> WORK INSTRUCTION: Return, without anything added, the lines from the one containing "Switch to the Physical" through the end of the entries below, exactly as written.

> PROVIDED DATA:
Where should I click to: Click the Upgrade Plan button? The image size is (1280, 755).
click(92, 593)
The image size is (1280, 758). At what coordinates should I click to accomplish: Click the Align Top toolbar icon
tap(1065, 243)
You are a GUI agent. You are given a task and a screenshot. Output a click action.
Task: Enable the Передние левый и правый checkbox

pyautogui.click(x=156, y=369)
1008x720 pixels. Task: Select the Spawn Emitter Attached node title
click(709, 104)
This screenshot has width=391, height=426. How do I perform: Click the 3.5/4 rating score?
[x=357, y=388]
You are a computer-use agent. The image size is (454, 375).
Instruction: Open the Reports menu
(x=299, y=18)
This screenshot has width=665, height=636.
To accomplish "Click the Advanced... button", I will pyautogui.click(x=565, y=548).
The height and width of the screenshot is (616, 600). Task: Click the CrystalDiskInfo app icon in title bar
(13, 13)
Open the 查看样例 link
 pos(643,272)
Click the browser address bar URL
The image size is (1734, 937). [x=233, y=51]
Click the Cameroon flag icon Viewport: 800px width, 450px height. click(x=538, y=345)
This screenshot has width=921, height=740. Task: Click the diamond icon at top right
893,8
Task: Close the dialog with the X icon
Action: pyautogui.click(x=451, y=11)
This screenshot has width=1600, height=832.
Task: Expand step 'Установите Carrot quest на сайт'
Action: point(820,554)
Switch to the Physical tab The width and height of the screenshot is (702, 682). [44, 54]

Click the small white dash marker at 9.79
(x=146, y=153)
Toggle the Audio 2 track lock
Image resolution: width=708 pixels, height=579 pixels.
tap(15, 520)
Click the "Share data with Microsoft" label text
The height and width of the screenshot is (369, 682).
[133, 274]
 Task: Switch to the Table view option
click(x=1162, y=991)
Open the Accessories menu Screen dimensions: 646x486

> TASK ANSWER:
Switch to the Physical tab The width and height of the screenshot is (702, 682). [44, 54]

Click the small white dash marker at 9.79
(x=146, y=153)
Toggle the Audio 2 track lock
Image resolution: width=708 pixels, height=579 pixels.
tap(15, 520)
Click the "Share data with Microsoft" label text
The height and width of the screenshot is (369, 682).
[133, 274]
 Task: Switch to the Table view option
click(x=1162, y=991)
Open the Accessories menu Screen dimensions: 646x486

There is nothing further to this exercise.